I can give a fully accurate paraphrase.
Some parts of the Constitution either use terms of art, which require explanation in terms of contemporaneous and traditional usage, or they specifically refer to then-existing law, as with the 9th Amendment. Both types of provisions require, not rummaging in newspapers and legislative records, but looking at statutes, precedents, treatises, etc., reflecting conteporary consensus, covering the right in question.
The 9th Amendment would be an example of a reference to then-extant recognized rights, which by definition wouldn’t be mentioned in the Constitutional text. But for example, the English Bill of Rights says “[t]hat all grants and promises of fines and forfeitures of particular persons before conviction are illegal and void,” which sounds like a basic right though not specifically in the constitutional text, likewise the right to bail in noncapital cases, which IIRC was in every new states’s constitution (except two) since 1789.
The 9th and 10th should be read together. They make clear that any topic of proposed laws that is not mentioned in the Constitution is (9th) either a state or local power or an individual right, but (10th) definitely NOT a federal power. In other words, federal powers have to be enumerated; individual rights do not.
First of all, sincere thanks for writing the book
I will argue from one of the author’s other recent works , in which he discusses two aspects of the Montana Constitution : “… “right to a clean and healthful environment.” …the right “of pursuing life’s basic necessities.”
I see the Ninth Amendment as based in religion and in Federalism. The environment. “Public lands managed by the federal government constitute about 30% of Montana’s landmass.” So, how can we talk of local rights to environment when 1/3 of that land is federal? Stupid, stupid, lazy Biden now has his 30×30 plan : ” goal to conserve at least 30 percent of U.S. lands and freshwater and 30 percent of U.S. ocean areas by 2030, in an initiative commonly referred to as 30×30.” the right has disappeared with no hint of struggle.
On a global scale “Studies have shown that the 30×30 plan could affect the lands and livelihoods of 300 million people, the ones least responsible for environmental destruction. As it stands today as COP15 begins, the plan would be the biggest land grab in history. No wonder the idea is supported by the most contaminating and destructive corporations in the world, like Unilever, Nestlé and Shell, amongst others.”
People are experiencing intense economic problems and we are spending our asss on dirt.

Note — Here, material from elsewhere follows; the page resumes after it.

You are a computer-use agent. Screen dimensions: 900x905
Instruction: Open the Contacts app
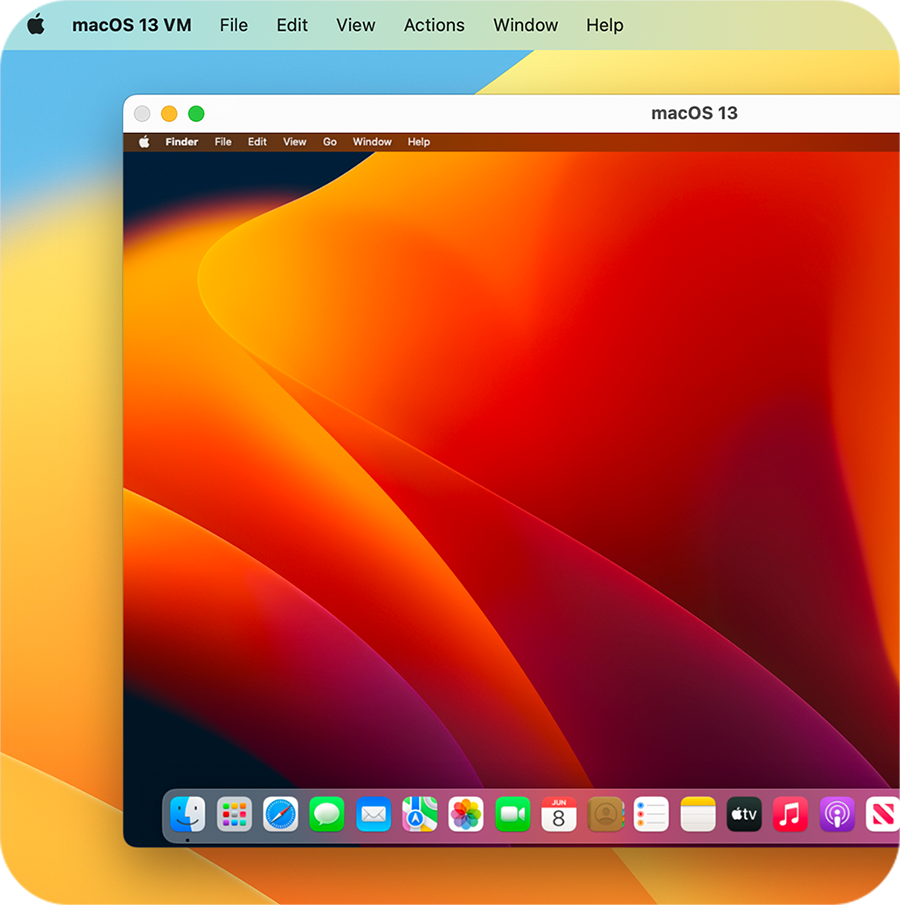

At this moment there is a Scotus case of a USPS worker trying to defend his right to not work on Sunday. And why do we have Sunday delivery? Amazon. Do you care about the environment
"The report also found that Amazon’s estimated plastic packaging waste, in the form of air pillows alone, would circle the Earth more than 600 times.":
===================== the right “of pursuing life’s basic necessities.” Well, unitl you can afford food and groceries and medicine all the rest is just rich people’s games. The world progresses and progresses according to Biden…the land , the infrastructure , the climate, the roads — but people are doing worse and worse.
============= These two rights are trumped by any measure that takes state property from the state or that takes the state taxes and funnels the money to what does not help people in need of necessities, NOW.
Well, until they don't. Granted link is to UK but has occurred de facto in US.
https://www.steynonline.com/13482/steyn-vs-ofcom-it-on
WOW!
I didn't know Mr. Bumble was pro-choice.